You have really had a traumatic time, not helped by Covid times.
Your dearest pal dying so quickly after diagnosis must have been so devastating.
Then your diagnosis came so quickly whilst you are still grieving and emotions so raw.
Thanks so much for sharing your valuable lessons, again so true.
I also ‘needed to curl up in my own mental space’ but was not so good at you at setting boundaries.
It is a time to find out who your real friends are.
Yes, your friend was also there for you in your time of need through your experiences.
Thanks, I have learnt a lot through your post.
How are you doing now?
Can anyone else relate to this?
I’m an ex-teacher so I know what you mean, Nichola75! Very good luck with that. It must be an ultra-worrying time to be at school, when you are a blood cancer patient/survivor. I hope they’ve put in place all the precautions they possibly can for you.

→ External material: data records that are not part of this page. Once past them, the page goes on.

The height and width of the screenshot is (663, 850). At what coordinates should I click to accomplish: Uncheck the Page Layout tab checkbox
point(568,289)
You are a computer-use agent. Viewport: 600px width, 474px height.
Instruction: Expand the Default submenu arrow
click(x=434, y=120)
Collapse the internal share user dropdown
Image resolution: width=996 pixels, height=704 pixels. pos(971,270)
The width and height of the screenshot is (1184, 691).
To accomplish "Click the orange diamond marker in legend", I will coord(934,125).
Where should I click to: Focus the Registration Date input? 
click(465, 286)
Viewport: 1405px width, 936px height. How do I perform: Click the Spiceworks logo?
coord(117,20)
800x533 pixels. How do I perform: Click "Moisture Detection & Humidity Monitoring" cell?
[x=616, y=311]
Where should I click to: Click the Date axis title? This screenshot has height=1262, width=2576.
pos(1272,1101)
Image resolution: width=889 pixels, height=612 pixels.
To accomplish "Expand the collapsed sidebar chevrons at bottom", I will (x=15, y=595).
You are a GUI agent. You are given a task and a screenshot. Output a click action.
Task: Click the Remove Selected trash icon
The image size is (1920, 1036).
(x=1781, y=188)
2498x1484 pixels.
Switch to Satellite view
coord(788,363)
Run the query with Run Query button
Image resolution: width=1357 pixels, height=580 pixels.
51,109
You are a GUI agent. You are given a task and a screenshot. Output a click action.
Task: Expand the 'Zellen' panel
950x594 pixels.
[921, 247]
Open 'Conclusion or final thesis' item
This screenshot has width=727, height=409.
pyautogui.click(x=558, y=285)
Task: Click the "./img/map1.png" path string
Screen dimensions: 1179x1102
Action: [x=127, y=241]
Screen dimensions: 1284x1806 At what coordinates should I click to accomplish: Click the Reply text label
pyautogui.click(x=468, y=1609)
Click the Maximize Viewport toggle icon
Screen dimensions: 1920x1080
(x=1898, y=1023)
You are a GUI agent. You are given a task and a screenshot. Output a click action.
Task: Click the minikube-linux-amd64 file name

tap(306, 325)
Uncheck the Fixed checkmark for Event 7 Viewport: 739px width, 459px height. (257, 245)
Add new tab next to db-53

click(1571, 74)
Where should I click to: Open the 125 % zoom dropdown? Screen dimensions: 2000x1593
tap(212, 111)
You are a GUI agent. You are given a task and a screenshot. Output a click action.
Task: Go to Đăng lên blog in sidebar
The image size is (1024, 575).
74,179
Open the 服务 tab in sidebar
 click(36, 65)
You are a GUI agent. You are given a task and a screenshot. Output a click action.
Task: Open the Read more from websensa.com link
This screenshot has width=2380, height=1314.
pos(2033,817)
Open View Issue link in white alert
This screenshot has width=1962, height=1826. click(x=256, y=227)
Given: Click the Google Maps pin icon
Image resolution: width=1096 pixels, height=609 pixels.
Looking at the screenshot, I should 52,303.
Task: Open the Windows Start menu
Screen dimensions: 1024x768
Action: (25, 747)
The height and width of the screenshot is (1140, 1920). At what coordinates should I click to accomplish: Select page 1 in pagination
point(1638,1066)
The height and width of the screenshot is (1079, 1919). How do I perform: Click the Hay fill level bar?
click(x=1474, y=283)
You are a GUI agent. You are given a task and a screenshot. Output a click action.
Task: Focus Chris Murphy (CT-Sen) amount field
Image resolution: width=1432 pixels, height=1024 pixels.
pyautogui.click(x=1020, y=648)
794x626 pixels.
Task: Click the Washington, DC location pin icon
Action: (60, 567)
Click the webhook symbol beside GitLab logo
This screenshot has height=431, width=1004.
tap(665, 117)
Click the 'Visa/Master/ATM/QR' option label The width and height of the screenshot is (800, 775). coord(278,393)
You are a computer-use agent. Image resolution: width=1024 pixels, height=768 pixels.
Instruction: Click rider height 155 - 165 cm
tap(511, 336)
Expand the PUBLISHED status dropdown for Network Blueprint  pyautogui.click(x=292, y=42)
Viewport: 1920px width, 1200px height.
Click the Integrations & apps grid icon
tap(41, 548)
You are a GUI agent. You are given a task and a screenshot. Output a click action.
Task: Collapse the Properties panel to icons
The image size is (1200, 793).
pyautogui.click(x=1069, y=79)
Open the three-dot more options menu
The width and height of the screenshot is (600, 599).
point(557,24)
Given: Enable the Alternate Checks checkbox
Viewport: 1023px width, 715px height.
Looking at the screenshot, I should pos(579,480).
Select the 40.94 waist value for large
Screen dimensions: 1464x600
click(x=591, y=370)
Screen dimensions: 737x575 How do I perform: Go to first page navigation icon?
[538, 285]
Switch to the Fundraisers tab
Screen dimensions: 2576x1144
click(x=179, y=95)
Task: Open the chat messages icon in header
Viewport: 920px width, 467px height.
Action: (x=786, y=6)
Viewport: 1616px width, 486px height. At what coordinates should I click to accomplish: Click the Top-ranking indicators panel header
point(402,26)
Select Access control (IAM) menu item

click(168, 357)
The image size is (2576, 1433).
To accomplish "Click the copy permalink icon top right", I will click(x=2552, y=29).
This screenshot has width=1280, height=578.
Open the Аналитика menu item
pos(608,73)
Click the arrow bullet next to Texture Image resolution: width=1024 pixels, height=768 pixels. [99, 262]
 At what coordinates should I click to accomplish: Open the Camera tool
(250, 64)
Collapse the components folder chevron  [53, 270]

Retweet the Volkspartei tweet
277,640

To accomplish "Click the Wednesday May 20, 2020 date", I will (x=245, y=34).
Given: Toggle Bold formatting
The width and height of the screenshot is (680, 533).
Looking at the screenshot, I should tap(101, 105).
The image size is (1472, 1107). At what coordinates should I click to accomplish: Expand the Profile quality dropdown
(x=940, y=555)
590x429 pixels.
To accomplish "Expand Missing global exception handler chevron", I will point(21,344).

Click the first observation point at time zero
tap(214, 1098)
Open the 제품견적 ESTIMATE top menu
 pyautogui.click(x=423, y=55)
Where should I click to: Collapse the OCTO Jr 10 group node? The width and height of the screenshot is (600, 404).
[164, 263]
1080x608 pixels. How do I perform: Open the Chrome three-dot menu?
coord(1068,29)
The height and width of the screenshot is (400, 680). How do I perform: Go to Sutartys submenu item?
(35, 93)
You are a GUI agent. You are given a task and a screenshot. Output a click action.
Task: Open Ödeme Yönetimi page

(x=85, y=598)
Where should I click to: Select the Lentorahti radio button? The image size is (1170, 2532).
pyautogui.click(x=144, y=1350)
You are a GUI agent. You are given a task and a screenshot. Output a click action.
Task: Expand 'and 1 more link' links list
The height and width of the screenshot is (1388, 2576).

But good to hear you’ve managed to get away - it does one a huge amount of good to have a change of scene.
All the best
Fullifbeans
I’m doing really well now, thanks Erica. I’m 6 months post stem cell transplant, and I feel fantastic. It has taken longer to process our friend dying, as I just had to switch off from that thought once chemo was underway, but in some ways, that was a good thing. I couldn’t have coped with both strands of horror at the same time. To be honest, I’m amazed at my capacity to mentally have dealt with the last year. It is incredible how resilient the human mind and body can be. Maybe it is a protective mechanism- but whatever it is, I welcome it. I did have a worry that I would be paralysed by fear of relapse once my treatment was over, but I have managed to keep that at bay and live life (as much as is possible in these covid times.)
Hope your situation is as equally good.
All the best
Fullofbeans
They have but in reality social distancing in a primary school is impossible
Oh gosh yes - primary must be impossible. But such a lovely age to teach. I hope it all goes well.
I taught English Lit and Language at college; literacy and numeracy in mental health units, and I first started out teaching EFL in various countries. It was great fun, but eventually I went in other directions.
It’s not been the easiest of jobs in the last 18 months. Teachers have taken so much flak, haven’t they? Yet many have gone above and beyond, and have been working on the frontline with little PPE for a good while. My son’s teachers have been amazing. It’s so frustrating that teaching is rarely applauded, unlike medics and the fire service etc - but it is just as essential and difficult. Ah well - no one does it for the laudits or pay. But it does make me sad when I see the profession so criticised. Rant over!